Over the past six months, the travel industry has been dramatically altered. Many of us are uncertain what travel – if any – is safe to do right now… or when we can go back to traveling “normally.”
Some forms of travel have begun to return, especially outdoor adventures and road trips. Often overlooked, astronomy travel is another great way to get away while still practicing safe travel and avoiding crowded destinations. In fact, if you’re doing it right, a stargazing trip will help you escape just about all other people, making it the perfect kind of travel to plan in our socially distanced world.
Defining autumn between the astronomical markers of the autumnal equinox (September 20th) and the winter solstice (December 21st), here are tips on planning a safe trip to enjoy the night sky this season.
Plan Your Trip Around the Moon
If only I meant literally around the moon – unfortunately, I just mean that you should plan your trip based on the moon phase.
Some people love to admire the moon itself, in which case you should plan your trip near the bright full moon (October 1st, October 31st (the only blue moon in 2020), November 30th, and December 29th).
If instead you want to enjoy the stars and the early evening Milky Way, plan your trip in the week surrounding the new moon (September 17th, October 16th, November 14th, and December 14th).
It’s also worth noting that one of the year’s best meteor showers, the Geminids in December, happen to peak the same night as December new moon. This is a perfect opportunity for a late-autumn astronomy getaway. Other good astronomy events in the autumn include:
- The Orionids meteor shower will peak on October 21st, near the October new moon.
- The Leonids meteor shower will peak on Novembel 17th, another instance of good timing near the November new moon.
- Jupiter and Saturn are approaching a great conjunction where they appear at their closest in the sky for 20 years; this will happen on the winter solstice of December 21st
Choose a Socially-Distant Destination
The best part about astronomy-focused travel is the fact that one of your primary goals is to get as far away from others as possible. After all, light pollution is a human invention, and our urban areas are the most dramatically impacted.
That said, there’s more to planning a safe stargazing trip right now than just getting away from the city. Most national parks are now re-opened to visitors, though it’s important to check to see what amenities are open at any given park you want to visit.
Another option is to look at state parks or other federal land for your astronomy getaway. These areas are often even less crowded than the national parks are right now – despite the significant decrease in park attendance across the U.S. while most people stay home.
Unfortunately, most state and national parks that typically offer astronomy programming to help the public learn more about the night sky have canceled those offerings this year. They may still have brochures and other resources to help you understand what you’re seeing overhead during your visit though.

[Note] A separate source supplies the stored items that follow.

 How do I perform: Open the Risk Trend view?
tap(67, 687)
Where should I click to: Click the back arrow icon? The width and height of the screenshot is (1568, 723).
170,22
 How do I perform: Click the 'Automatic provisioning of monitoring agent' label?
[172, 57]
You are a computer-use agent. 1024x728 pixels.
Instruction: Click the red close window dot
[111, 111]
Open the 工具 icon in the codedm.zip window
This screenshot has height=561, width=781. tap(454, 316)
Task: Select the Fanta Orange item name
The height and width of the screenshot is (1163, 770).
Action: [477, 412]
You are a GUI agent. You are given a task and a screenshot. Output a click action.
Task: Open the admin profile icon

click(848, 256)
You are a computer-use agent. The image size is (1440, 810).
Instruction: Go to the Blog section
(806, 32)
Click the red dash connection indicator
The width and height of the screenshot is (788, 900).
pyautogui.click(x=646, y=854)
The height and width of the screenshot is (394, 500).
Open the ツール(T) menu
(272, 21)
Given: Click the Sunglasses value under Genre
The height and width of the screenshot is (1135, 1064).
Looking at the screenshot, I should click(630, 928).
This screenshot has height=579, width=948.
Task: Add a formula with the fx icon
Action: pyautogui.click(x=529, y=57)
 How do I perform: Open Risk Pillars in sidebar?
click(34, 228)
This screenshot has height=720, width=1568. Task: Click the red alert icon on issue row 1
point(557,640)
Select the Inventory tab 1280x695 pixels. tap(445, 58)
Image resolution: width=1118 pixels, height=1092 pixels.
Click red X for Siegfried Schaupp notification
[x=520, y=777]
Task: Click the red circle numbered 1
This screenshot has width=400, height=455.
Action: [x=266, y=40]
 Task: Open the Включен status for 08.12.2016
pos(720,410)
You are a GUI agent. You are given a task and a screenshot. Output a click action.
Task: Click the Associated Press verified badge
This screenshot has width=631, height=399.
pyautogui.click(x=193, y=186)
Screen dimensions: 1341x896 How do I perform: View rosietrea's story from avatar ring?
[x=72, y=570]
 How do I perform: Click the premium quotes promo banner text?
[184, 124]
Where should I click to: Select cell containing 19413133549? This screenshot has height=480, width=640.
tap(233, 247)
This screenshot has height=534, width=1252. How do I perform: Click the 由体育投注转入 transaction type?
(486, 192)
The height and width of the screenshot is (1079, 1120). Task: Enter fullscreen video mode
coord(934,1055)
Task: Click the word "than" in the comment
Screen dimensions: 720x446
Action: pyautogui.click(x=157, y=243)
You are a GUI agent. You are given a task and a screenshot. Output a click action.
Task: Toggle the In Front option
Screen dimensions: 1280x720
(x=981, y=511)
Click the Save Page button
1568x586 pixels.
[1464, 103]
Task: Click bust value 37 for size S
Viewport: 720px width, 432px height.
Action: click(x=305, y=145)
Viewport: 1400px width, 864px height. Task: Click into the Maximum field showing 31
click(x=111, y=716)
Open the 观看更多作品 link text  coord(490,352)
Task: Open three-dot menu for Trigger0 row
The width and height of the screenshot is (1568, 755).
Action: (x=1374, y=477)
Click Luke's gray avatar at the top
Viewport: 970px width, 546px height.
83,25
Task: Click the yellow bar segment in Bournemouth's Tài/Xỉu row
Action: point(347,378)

Book Accommodation Away from Light Pollution
Hotels and vacation rentals are certainly working hard to re-gain customers, and many have stepped up cleaning and hygiene practices to help reassure guests that they’ll be safe during a trip. However, these kinds of accommodation are often plagued by light pollution too, making them less-than-ideal if your goal is to get out and enjoy the night sky.
Instead look into camping at your chosen destination; most national and state park websites have detailed information about camping availability. Many also offer reservations to ensure that it’s possible to socially distance between parties.
If you’d prefer something in the middle, consider glamping. Not just for the Instagram influencer, companies like Under Canvas have built luxurious tent encampments near some of the country’s top national parks but emphasize smaller footprints and limited light pollution. Their “Stargazer” tents are also perfect if you want to lay in bed and see the stars overhead as you drift off after a day of adventure.
Pack Extra Layers to Combat Autumn Chill
Autumn is marked with increasingly cooler temperatures before winter begins in late December. This means that even more dramatically than in the summer months, you’ll need to plan ahead and pack extra to ensure comfort while stargazing during this season.
Don’t overlook an extra blanket or two to insulate from ground chill. A hat and gloves are also worth the space so that you can stay out longer and see the wonders of the universe whirling overhead.
With these tips, you’re better equipped to plan a trip that allows you to enjoy the night sky before the bitter chill of winter makes it less pleasant – and also stay safe given current travel restrictions and safety precautions. However, the night sky will still be there once the COVID-19 pandemic is better managed; you can always stay home and plan a spring stargazing trip instead.